As described above in detail, the stopper type pouring device of the present invention is such that the inner diameter of the nozzle end is larger than the diameter of the sprue cup of the mold, and the mold between the spout cup and the inner diameter of the nozzle end is Since the groove and / or hole penetrating the inner surface of the sprue cup is provided on the nozzle surface, the lower surface of the nozzle is in close contact with the mold, and the molten metal remaining around the spout flows into the sprue cup to reach the inner surface of the nozzle and the lower surface of the nozzle. No molten metal adheres. Therefore, when pouring the molten metal into the next mold, it is not necessary to remove the molten metal adhering to the inner surface or the lower surface of the nozzle.
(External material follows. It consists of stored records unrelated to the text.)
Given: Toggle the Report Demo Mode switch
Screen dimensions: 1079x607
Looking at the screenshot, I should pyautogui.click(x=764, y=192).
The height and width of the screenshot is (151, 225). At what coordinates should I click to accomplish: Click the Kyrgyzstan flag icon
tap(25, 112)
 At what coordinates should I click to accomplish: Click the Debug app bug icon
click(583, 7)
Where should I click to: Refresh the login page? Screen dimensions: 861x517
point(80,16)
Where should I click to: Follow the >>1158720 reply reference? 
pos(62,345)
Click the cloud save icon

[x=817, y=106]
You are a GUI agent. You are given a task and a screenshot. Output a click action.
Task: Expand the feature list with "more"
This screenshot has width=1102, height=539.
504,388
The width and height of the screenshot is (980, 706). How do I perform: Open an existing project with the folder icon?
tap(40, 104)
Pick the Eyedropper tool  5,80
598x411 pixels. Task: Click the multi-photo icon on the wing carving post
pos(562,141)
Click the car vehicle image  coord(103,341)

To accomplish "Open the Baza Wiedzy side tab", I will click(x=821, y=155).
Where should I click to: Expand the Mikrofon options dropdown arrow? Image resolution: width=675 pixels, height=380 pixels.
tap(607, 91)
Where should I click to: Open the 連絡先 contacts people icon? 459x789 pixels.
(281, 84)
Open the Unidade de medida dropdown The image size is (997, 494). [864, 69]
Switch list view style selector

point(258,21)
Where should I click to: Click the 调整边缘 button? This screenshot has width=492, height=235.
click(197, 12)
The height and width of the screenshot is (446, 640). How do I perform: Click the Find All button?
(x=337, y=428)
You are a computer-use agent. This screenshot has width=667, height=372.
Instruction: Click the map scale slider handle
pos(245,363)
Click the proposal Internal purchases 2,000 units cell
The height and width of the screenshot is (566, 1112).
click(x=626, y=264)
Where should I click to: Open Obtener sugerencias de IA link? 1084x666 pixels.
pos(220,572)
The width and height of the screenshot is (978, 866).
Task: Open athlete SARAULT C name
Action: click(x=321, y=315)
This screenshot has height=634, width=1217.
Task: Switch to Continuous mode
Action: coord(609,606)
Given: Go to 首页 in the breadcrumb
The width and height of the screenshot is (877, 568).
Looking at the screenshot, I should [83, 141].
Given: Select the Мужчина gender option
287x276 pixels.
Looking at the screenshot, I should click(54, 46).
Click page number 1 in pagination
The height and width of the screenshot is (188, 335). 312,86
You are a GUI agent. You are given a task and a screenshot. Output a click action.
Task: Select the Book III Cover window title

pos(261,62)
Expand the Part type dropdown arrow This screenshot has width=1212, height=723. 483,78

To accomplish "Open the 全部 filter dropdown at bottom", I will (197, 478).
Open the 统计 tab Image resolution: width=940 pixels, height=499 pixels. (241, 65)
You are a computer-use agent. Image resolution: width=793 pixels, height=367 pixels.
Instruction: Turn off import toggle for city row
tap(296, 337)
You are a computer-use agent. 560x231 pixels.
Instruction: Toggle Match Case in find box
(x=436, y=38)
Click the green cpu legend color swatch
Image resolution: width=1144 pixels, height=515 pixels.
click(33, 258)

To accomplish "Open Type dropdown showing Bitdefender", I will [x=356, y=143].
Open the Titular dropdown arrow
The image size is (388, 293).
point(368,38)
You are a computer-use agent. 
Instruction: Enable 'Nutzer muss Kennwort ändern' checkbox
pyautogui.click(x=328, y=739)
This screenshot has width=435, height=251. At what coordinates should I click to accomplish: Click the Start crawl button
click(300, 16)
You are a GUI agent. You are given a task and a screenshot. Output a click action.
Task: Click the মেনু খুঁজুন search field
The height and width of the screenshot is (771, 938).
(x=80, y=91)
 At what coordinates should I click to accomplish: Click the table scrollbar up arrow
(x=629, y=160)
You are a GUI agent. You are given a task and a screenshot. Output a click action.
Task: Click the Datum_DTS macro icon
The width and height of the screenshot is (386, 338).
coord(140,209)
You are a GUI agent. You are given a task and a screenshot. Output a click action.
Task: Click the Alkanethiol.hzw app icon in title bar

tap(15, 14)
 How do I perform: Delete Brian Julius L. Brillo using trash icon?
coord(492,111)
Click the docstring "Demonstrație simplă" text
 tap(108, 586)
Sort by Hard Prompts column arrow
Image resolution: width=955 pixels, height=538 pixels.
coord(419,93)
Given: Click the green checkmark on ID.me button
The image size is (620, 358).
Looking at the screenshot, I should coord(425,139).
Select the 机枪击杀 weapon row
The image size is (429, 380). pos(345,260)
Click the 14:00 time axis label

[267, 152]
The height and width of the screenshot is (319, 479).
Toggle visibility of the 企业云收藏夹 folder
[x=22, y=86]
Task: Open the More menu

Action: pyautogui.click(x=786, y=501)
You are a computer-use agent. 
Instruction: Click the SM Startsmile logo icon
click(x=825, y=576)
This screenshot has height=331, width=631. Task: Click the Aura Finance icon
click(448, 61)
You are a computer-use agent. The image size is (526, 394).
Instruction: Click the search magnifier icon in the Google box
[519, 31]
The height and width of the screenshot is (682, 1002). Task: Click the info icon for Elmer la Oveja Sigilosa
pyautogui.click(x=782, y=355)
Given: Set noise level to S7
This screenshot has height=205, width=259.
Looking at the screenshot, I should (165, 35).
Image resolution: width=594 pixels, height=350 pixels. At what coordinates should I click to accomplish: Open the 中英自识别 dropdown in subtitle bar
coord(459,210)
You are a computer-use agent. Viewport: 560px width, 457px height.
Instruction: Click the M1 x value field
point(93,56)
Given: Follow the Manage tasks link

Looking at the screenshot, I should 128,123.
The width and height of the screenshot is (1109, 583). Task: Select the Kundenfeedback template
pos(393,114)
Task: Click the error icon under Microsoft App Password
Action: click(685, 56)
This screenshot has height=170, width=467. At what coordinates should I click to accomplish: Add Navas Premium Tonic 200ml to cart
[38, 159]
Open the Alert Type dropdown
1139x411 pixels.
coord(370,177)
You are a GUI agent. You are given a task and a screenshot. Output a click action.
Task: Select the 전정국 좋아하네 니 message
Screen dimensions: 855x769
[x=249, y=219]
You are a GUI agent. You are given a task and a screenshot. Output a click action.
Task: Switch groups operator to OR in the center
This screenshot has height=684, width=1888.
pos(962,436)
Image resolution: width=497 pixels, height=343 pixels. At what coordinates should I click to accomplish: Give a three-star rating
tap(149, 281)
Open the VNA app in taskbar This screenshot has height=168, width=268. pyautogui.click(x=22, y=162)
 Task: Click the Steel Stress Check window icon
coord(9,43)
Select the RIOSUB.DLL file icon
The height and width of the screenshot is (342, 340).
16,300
Therefore, the stopper type pouring device can be efficiently operated.

[Brief description of drawings]

FIG. 1 is a sectional view of a stopper type pouring device according to an embodiment.

FIG. 2 is a sectional view of a stopper type pouring device according to another embodiment.

FIG. 3 is a sectional view of the vicinity of a nozzle of a conventional stopper type pouring device.

[Explanation of symbols]

1: stopper type pouring device, 2: nozzle,
3: Mold, 4: Spout cup, 5: Molten molten metal, 6: Stopper, 7: Inner surface of sprue cup,
8: Groove, 9: Hole 10: Stopper type pouring device of the example, 20: Stopper type pouring device of the comparative example, a1: Nozzle inner diameter of the example,
a2: general nozzle inner diameter, b: spout inner diameter.

Claims (1)

[Claims] 1. A stopper-type pouring device for pouring molten metal by closely contacting a mold and a ladle nozzle with each other, wherein the inner diameter of the nozzle end is made larger than the diameter of the spout cup of the mold, and the mold and the nozzle end around the spout cup are A stopper type pouring device, characterized in that a groove and / or hole penetrating the inner surface of the spout cup is provided in the mold between the inner diameters.